Reading passage –
· · · · · · ·

Tax Law: 18 March 2019

Traditionally, the RBA has been a very decisive institution.  If the case for a rate hike was slowly building, more often than not the RBA would raise rates at the next meeting rather than wait for overwhelming evidence that a rate hike was required. 

As Glenn Stevens argued in 2006: "the 'murder trial' standard of proof is not the one we should apply in making monetary policy. By the time it is beyond reasonable doubt that something must be done, it is usually clear that something should already have been done - and, given the lags in policy's effect, it probably should have been done some time ago. By delaying action, this approach would mean that action, when it comes, will almost certainly need to be more aggressive."

Over the past year, however, this seems to have changed.  For example, in October last year, the RBA signalled that a rate cut in November was likely as long as Q3 inflation data was benign.  Similarly, in April 2012, the RBA conceded that growth was disappointingly weak but again wanted to wait for the inflation data before it eased monetary policy.  In both cases, the RBA seemed to have decided that a rate cut was justified, but waited until it was beyond reasonable doubt before changing policy. 

We have explained this behaviour by suggesting that the RBA is currently a reluctant rate cutter.  That is, the RBA doesn't necessarily think that the economy is going gangbusters, but that it thinks by keeping rates a little higher for a little longer, that it will encourage households to rebuild their balance sheets, encourage firms to improve productivity and maybe also keep a little more ammunition up its sleeve for the time -- when mining investment unravels -- that it will really need it. 

But regardless of whether or not this can explain the RBA's recent behaviour, the key question for investors is whether the RBA will again delay a rate cut until the November Board meeting or decisively ease policy at the October meeting.  In our view, the odds now favour an October rate cut.  So what has changed?

Investment

We don't think the RBA will be panicking about the investment outlook, and suspect that they will still regard it as the backbone of growth for the next 12 months.  But that said, the investment outlook is clearly worse than it was a couple of months ago.  Fortescue announced that it was cutting its planned investment by 25% on the day of the RBA's September Board meeting, and several mining services firms have also become much more cautious about the outlook.  The RBA now places a lot of credence in its business liaison process, and those anecdotes must have been much more cautious over the last month.  Thus, even if the central case for the RBA hasn't changed, the balance of risks must have become much more skewed to the downside. 

International developments

Glenn Stevens has also stressed that "the RBA is a very outward-looking organisation, in the sense that we pay close attention to the world economy and financial markets."  There have obviously been no shortage of international developments in the last month for the RBA staff to discuss in their morning meetings.  And here the important distinction is between what the data have done and what policymakers have done.

· · · · · · ·

Source material –
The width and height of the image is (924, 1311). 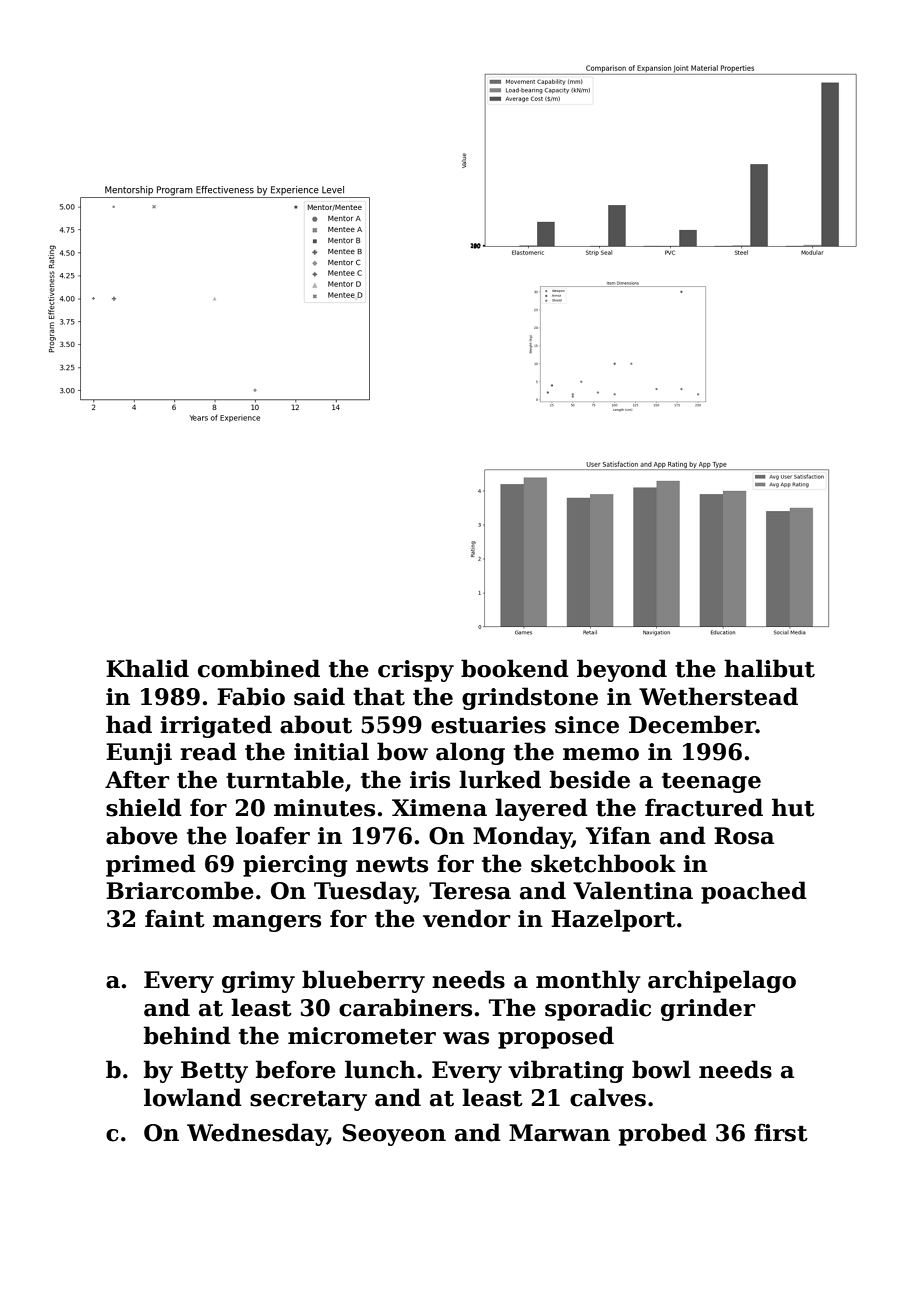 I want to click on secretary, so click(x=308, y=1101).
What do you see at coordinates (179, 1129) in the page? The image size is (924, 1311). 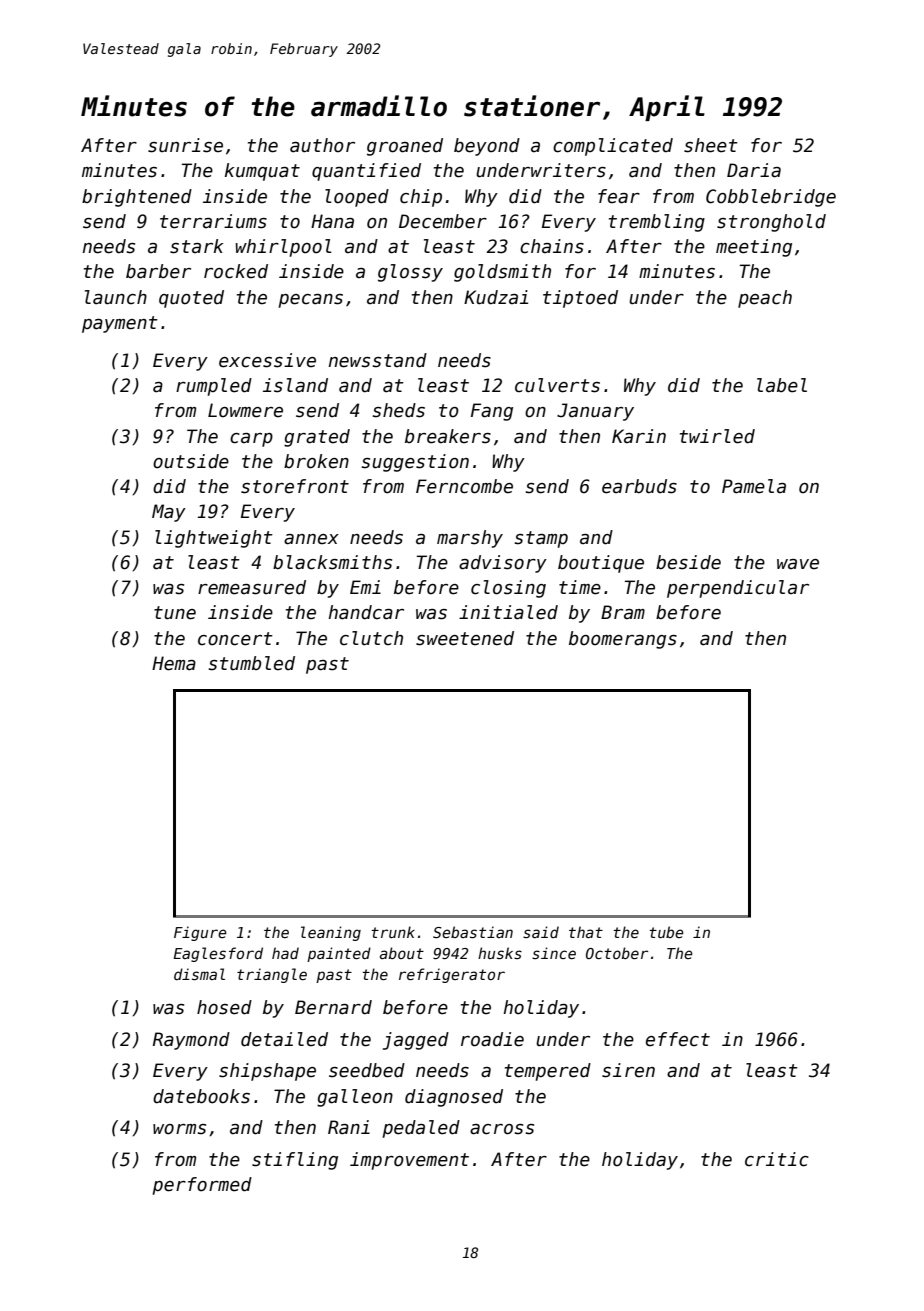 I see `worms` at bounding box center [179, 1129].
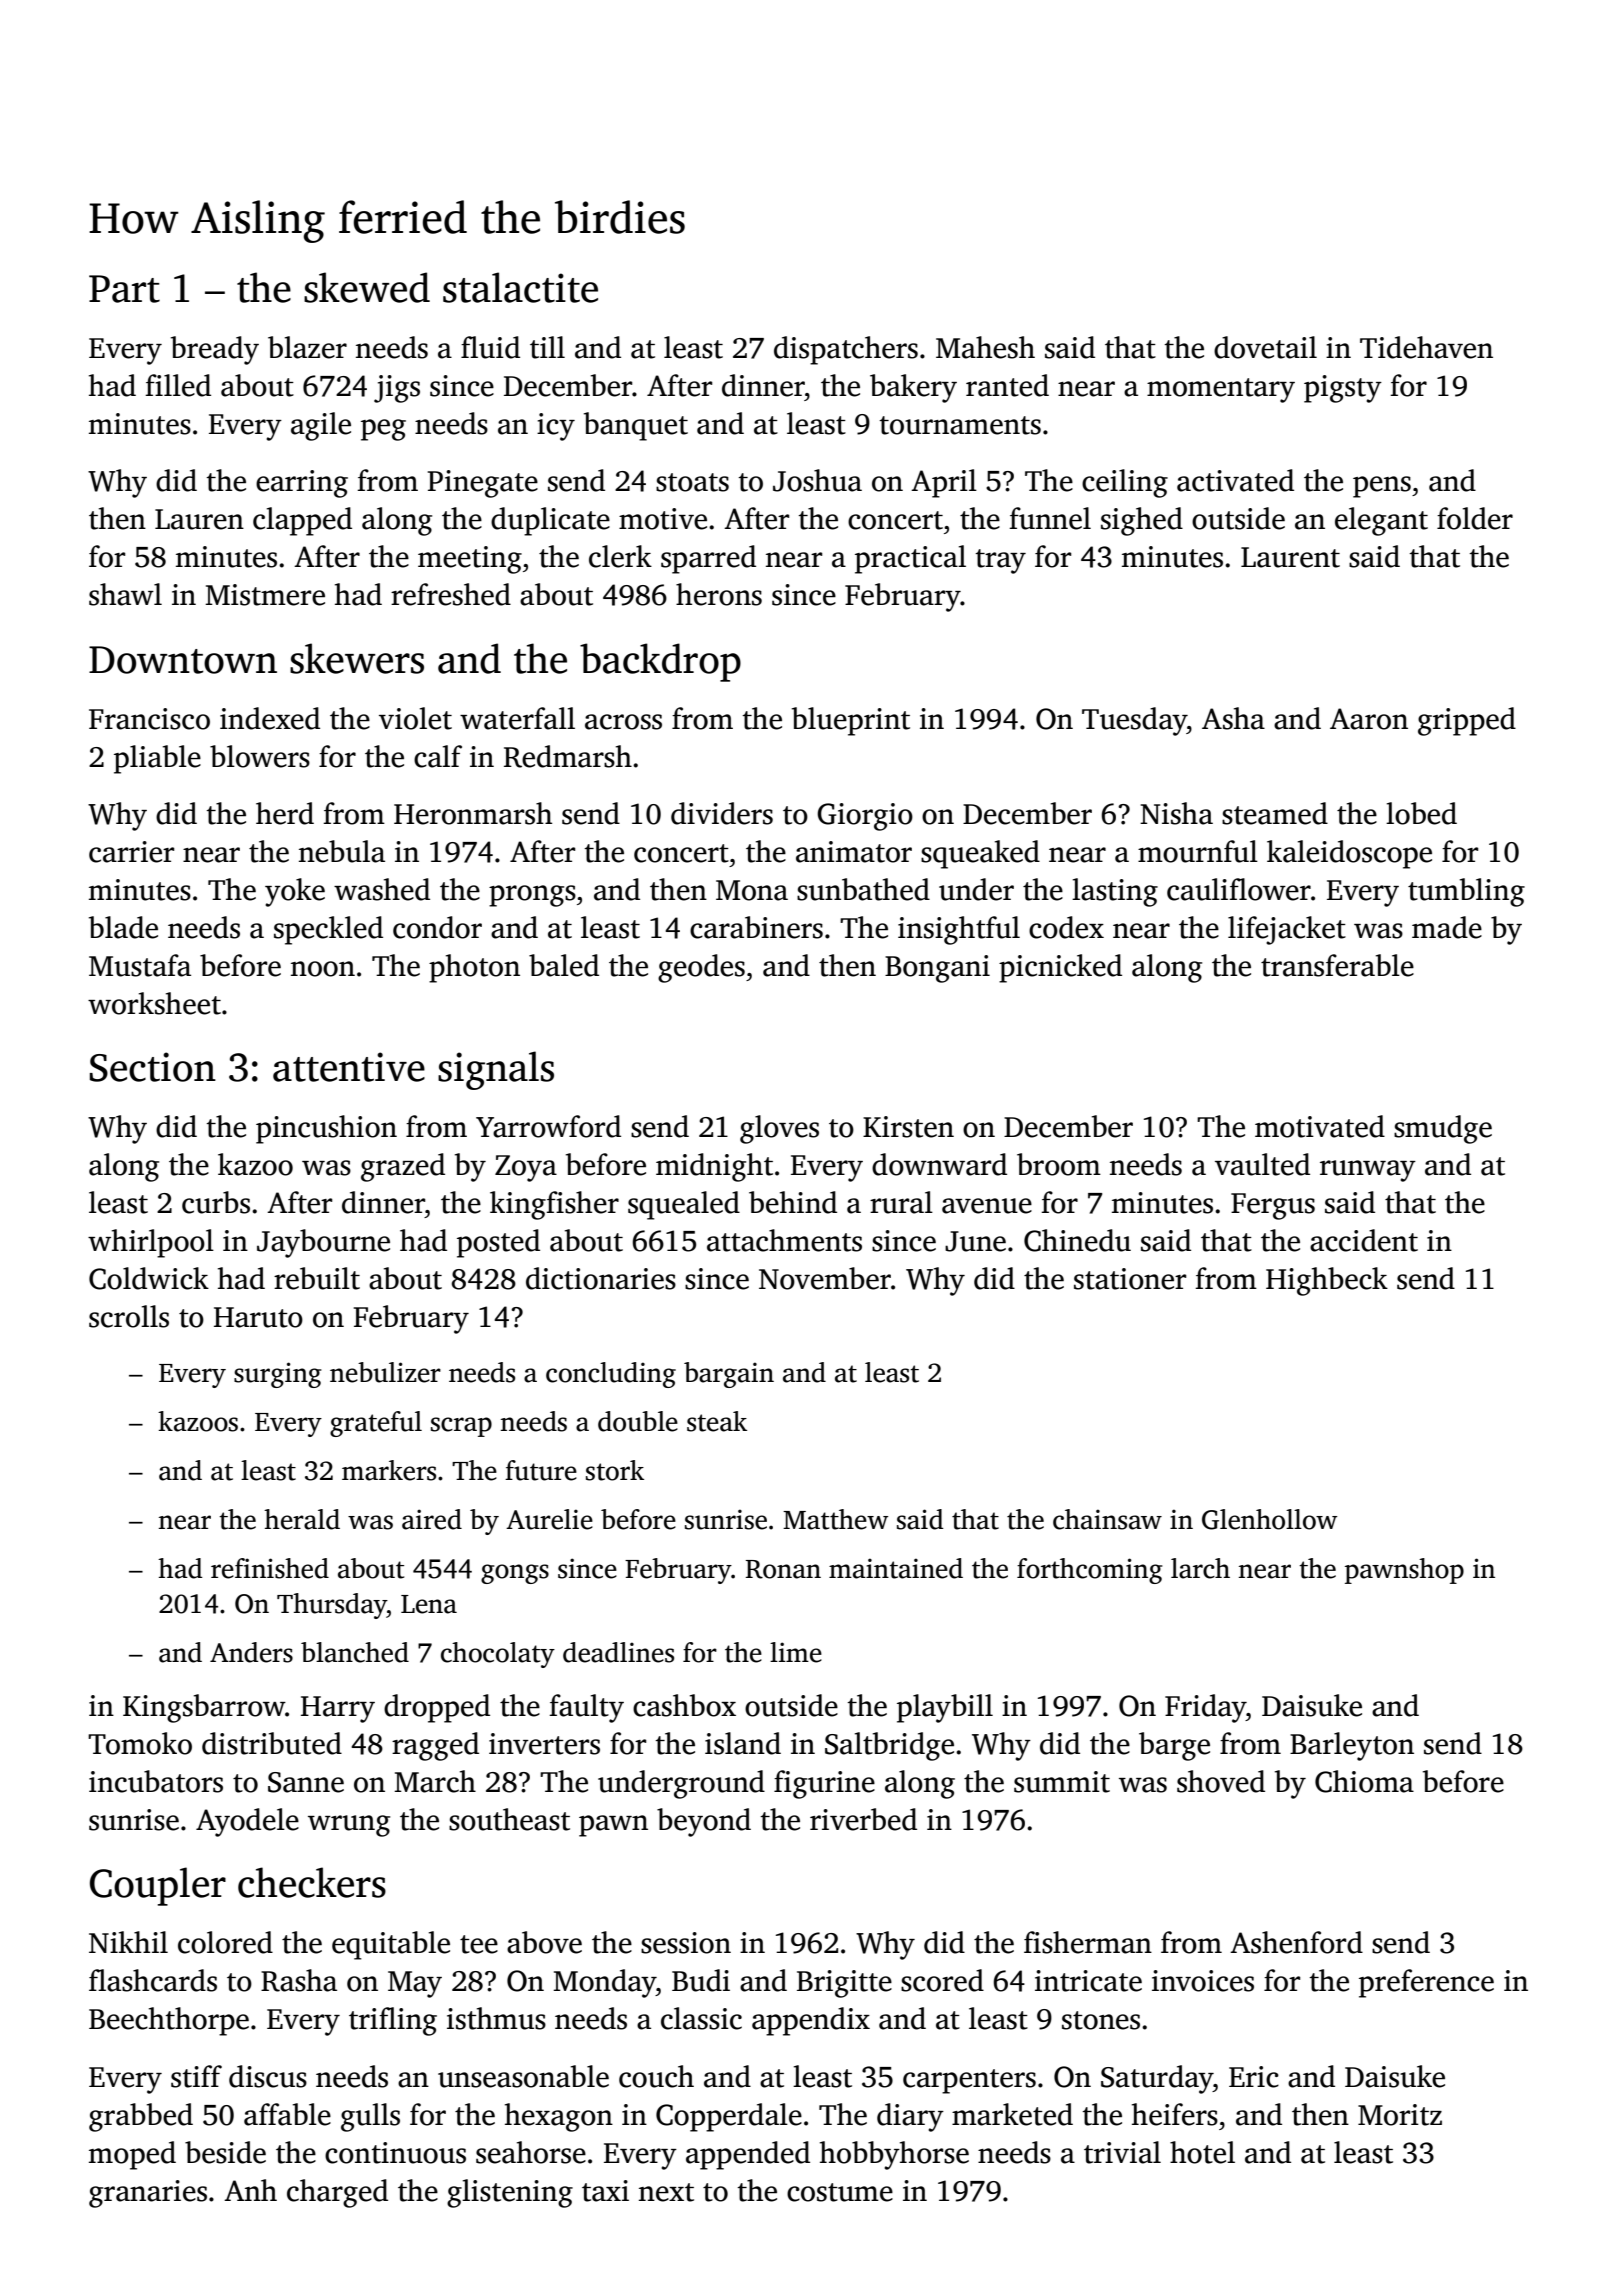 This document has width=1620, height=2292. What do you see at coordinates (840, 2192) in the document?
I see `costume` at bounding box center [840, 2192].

· · · · · · ·

Task requirements –
1) In the piece about the RBA's interest rate decisions, by how much did Fortescue say it was cutting its planned investment?
2) Carry on writing the piece about the RBA's interest rate decisions, starting right after its last sentence.

Answers to each task –
1) 25%

2)
From the data perspective, the clear concern is the deterioration in global PMIs.  And while the RBA has suggested that it is completely relaxed about the current state of Chinese growth, the lack of any improvement (and the reluctance of Chinese policymakers to stimulate growth) must be starting to affect the RBA's assessment of the balance of risks.  In this respect it was interesting to see that the Australian Government's commodity price forecaster, while cutting its iron ore price forecasts by 20%, nevertheless expects a recovery in prices in 2013 on the back of Chinese government stimulus.

The RBA also seems to becoming gradually more concerned about the disconnect between the resilience of the A$ and the decline in the key bulk commodity prices.  Indeed, it is this combination of factors that has exposed the position of the mining companies and put their cashflow under pressure.  By itself, the resilience of the A$ won't trigger a rate cut, but in the context of weaker global demand and the actions of the Fed, we would argue that it certainly adds to the case for a rate cut. 

Finally, the RBA will consider the actions of the US Fed and the ECB over the last month.  We've argued that this is clearly a positive development for financial markets as it reduces some of the downside risks emanating from Europe.  But while the actions of the ECB remove some downside risks, they haven't improved the growth outlook for Europe.  And while the Fed's actions arguably improve the outlook for the US economy, we think that this mainly occurs via a weaker US$, and hence will come at the expense of those countries against which the US$ depreciates (or fails to appreciate).  It is only if those economies (mainly in Asia and Latin America but also including Australia) ease their macro-policy settings that overall global growth will improve.  Thus, we don't think the aggressive policy actions of the Fed and ECB reduce the need for the RBA to ease policy.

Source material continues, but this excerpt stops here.